In a time when most of Europe is in the grips of atheism, there is a nation where Christianity seems to not only be holding its own but some say is thriving.
Imagine a government that is unabashedly Christian, that thinks Christian values are worth defending, that wants to protect and even nourish the family.
Welcome to Hungary.
Hungary’s constitution is explicitly Christian and says that marriage is between one man and one woman and that life begins at conception. It even includes the phrase, “God bless the Hungarians.”
Hungary’s Faith Church, with 300 branches, is one of the largest Pentecostal churches in Europe, with 70,000 attendees.
Help for persecuted Christians
And the Hungarian government has taken on the role of protecting Christianity. It’s even set up an office to help persecuted Christians worldwide.
When CBN News revealed the story of Sweden’s threat to deport Iranian actress Aideen Strandsson back to certain prison and torture in Islamic Iran, only one nation stepped up and offered her asylum: Hungary.
The Hungarian government says, “Taking in persecuted Christians is our moral and constitutional duty.”
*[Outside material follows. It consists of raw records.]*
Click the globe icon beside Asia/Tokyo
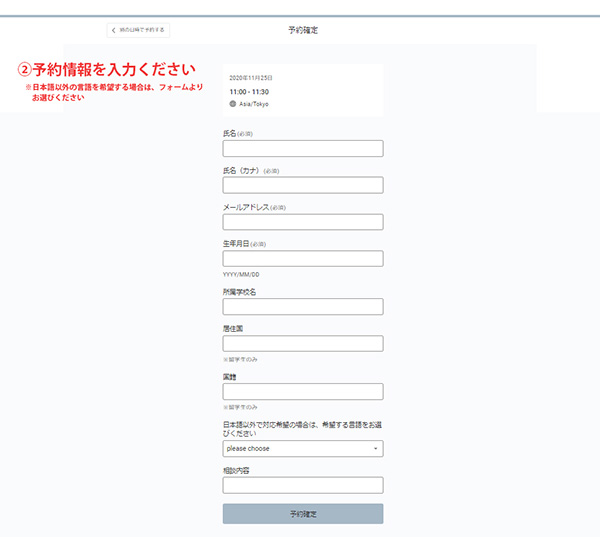(x=232, y=104)
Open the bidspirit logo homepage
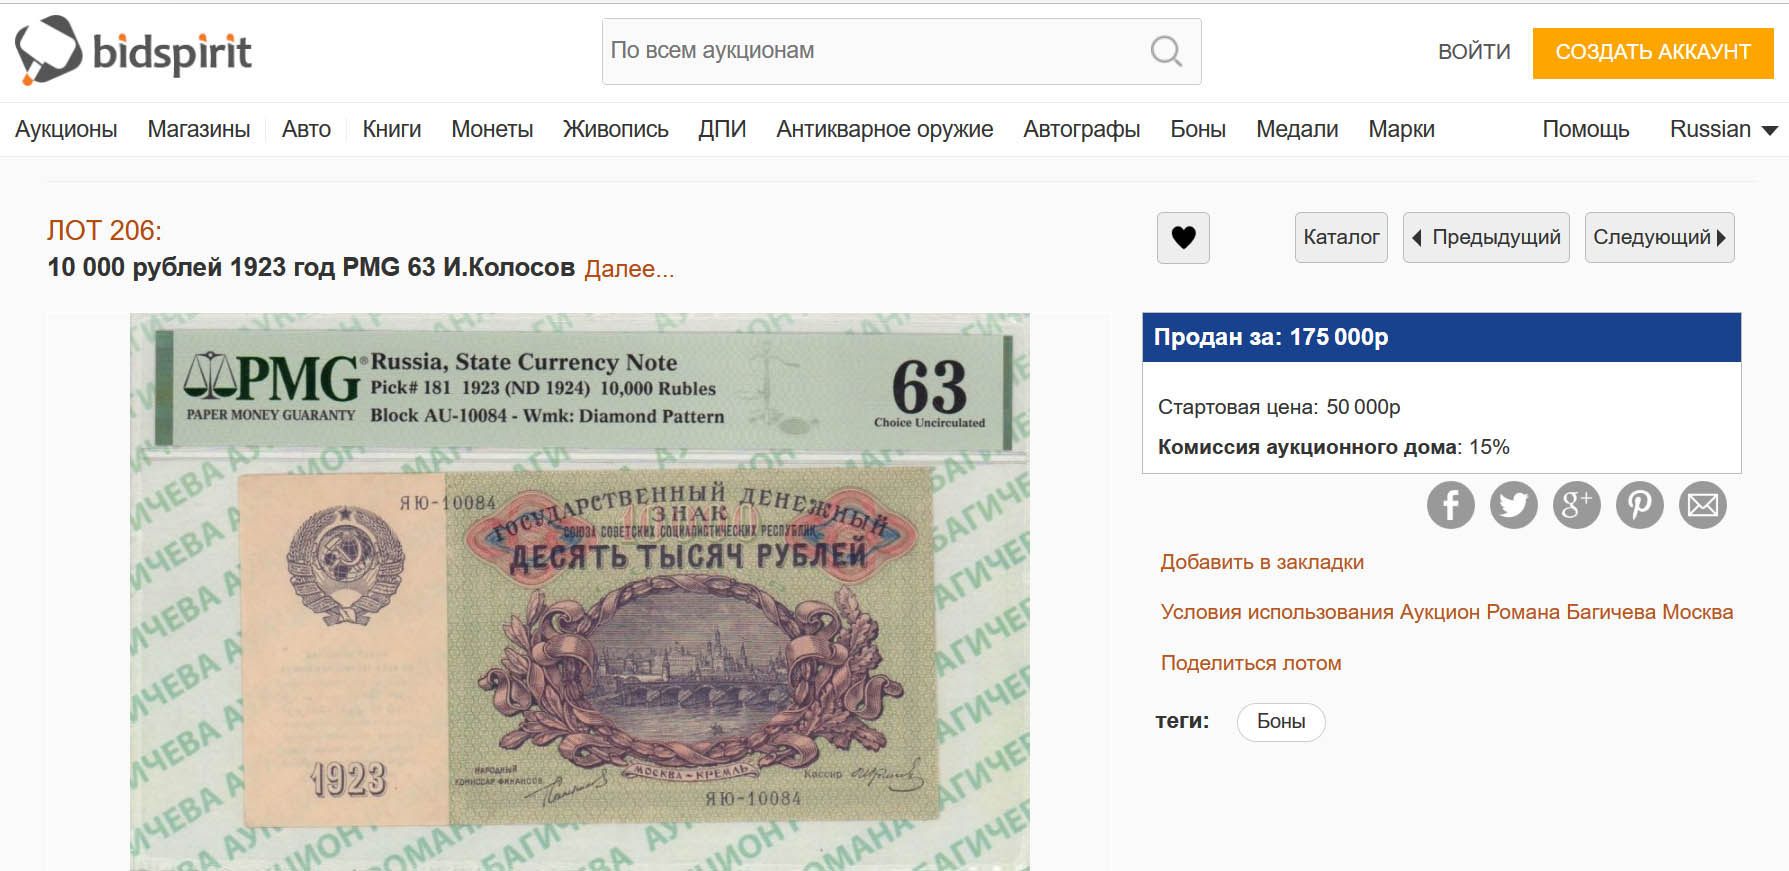This screenshot has width=1789, height=871. tap(133, 50)
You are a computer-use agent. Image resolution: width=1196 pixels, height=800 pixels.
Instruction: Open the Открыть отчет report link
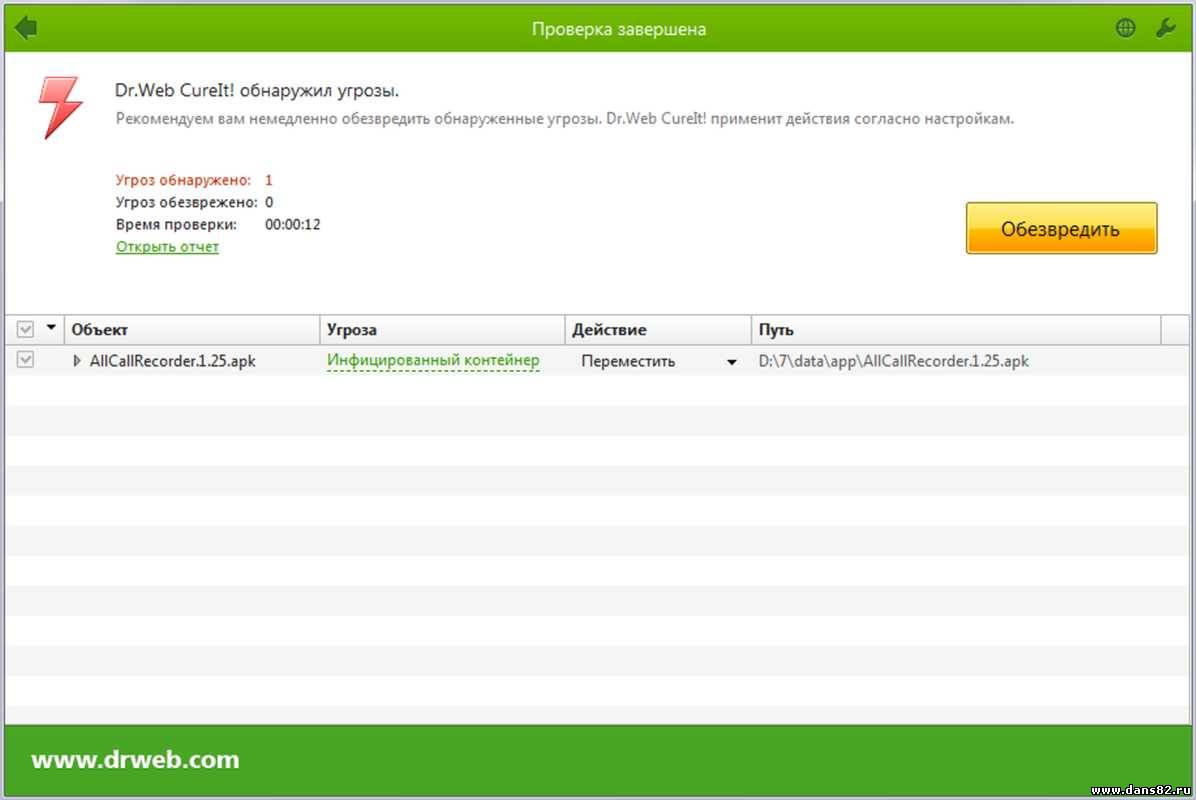pos(167,246)
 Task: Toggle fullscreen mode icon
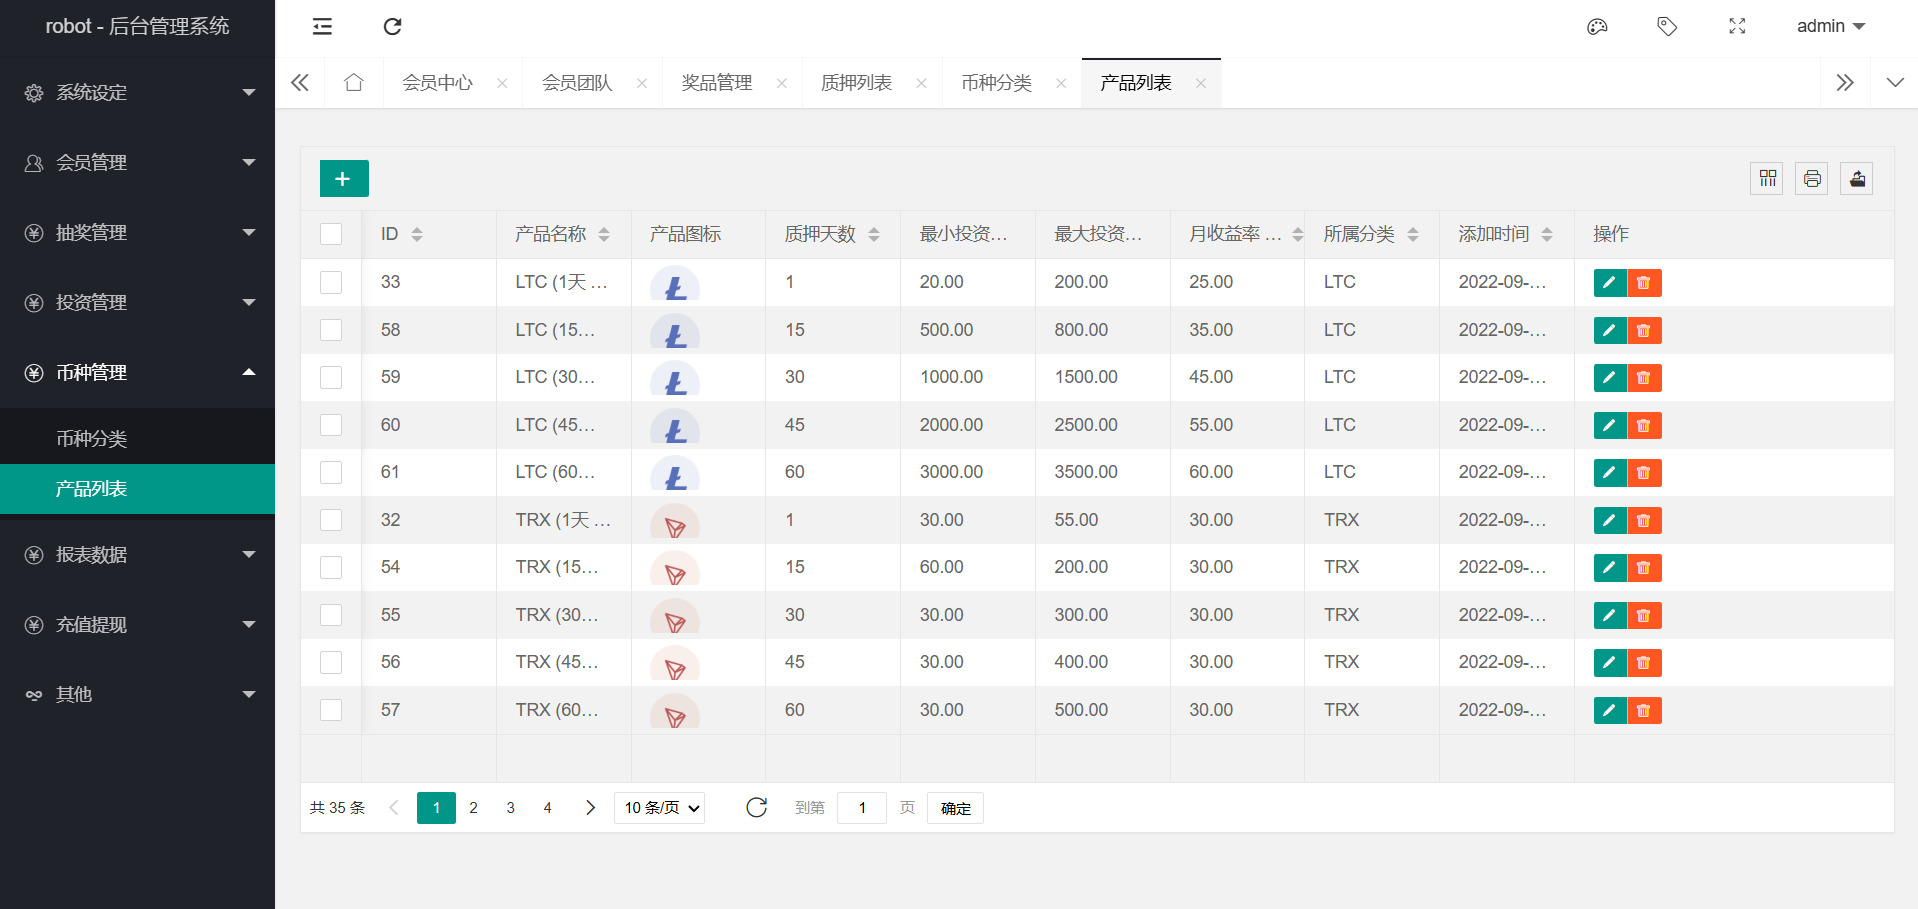point(1737,27)
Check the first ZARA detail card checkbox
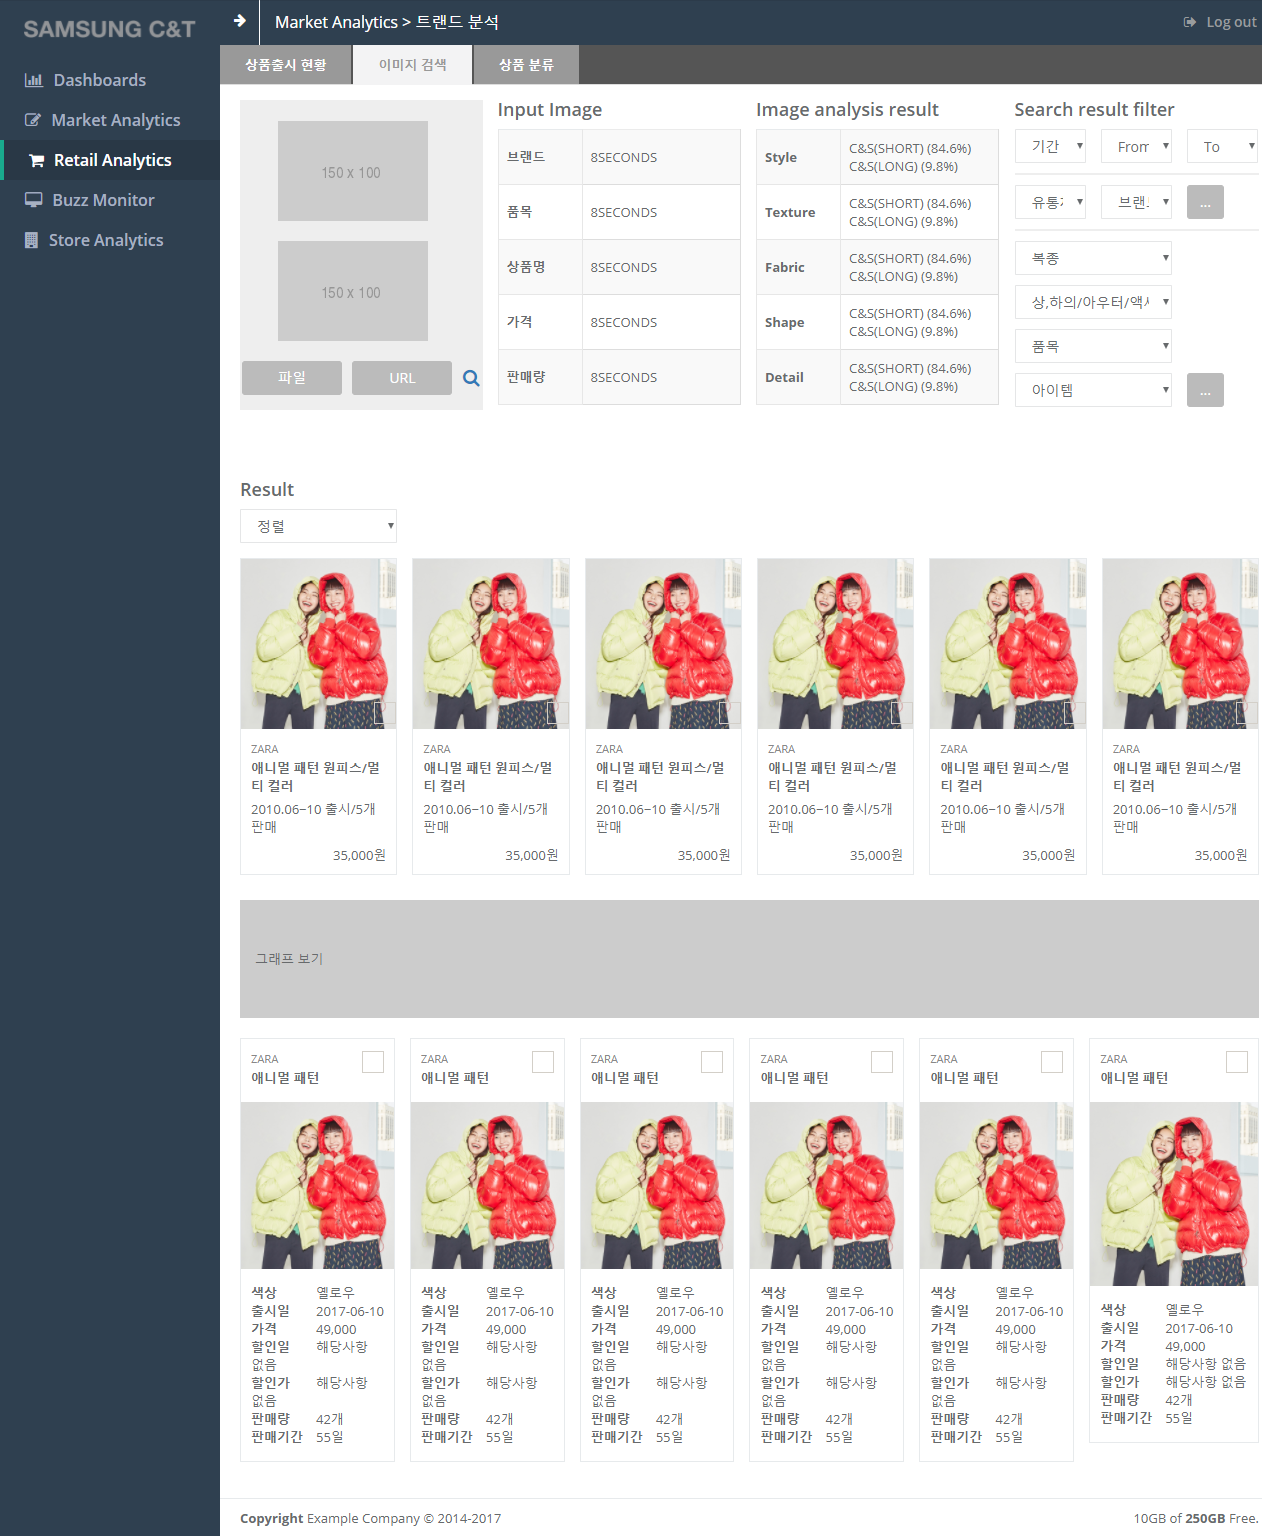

Returning to its Christian roots
Hungarian policy analyst István Pócza says Hungary has only returned to its roots as a historic bastion of Christianity, dating back over a thousand years.
“Hungary wants to protect the European values, European Christian Jewish values,” he told CBN News.
Christianity in Hungary has survived almost 200 years of Muslim Ottoman rule and Soviet Communist domination.
Secretary of State Zoltán Kovács told us, “You have to stick to your traditions and legacies. Europe’s legacy is a Christian legacy, not necessarily in a religious form but most definitely in a cultural form.”
Resisting islamisation
And it’s this belief that has Hungary locked in a battle with the European Union over migrants.
Hungarian Prime Minister Viktor Mihály Orbán has accused the European Union of trying to Islamise Europe, and Hungary has infuriated Brussels by building a fence to keep illegal migrants out.
Orbán has essentially told the European Union to take a hike when it comes to open borders. Hungary has seen the terrorism and chaos caused by migration in Western Europe and has said, “not here.”
The European Union has even gone to court to force Hungary, Poland and the Czech Republic to take in migrants. Mr Oban has accused Brussels of “blackmail.”
“Securing the borders to stop illegal migration is indeed a solution, and this is actually the only way to reinstate law and order at the borders of the European union and not the other way around,” Kovács told CBN News.
Islam matters
Kovács says it matters that most of the migrants trying to enter Hungary are Muslim. And he says Western European nations are paying a heavy price by pretending that Islam doesn’t matter.
“We’ve been living with and close to Islam for centuries in the past and we know about it. So, that’s why it does matter who has come in and in what manner people are coming,” Kovács told CBN News.
Orbán is no Putin – or is he?
Orbán is often portrayed in the western media as a version of Vladimir Putin, an undemocratic strongman. In fact, at an EU summit in 2015, the European Commission President Jean-Claude Juncker reportedly greeted Orbán with the words, “Hello, dictator.”
Hungary is most certainly not a dictatorship. But Orbán’s critics accuse him of corruption and using the instruments of government against his political opponents, including the recent billboard campaign against billionaire George Soros.
Tamás Lattmann of the Institute of International Relations told us, “What we see in Hungary today is the shameless use of public money, of tax money to formulate pro-government messages.”
Bulcsú Hunyadi of the Political Capital Policy Research and Consulting Institute said, “Since 2008 the Hungarian government headed by Prime Minister Viktor Orbán has been continuously weakening the system of checks and balances and weakening democratic institutions.”
But Orbán, a man who even his critics concede is a skilled politician, doesn’t seem to have a serious political rival, and he will probably remain in power, meaning Hungary’s standoff with the European Union over migrants is likely to escalate.
Is also means that Hungary will continue to have a government that thinks Christianity is worth protecting.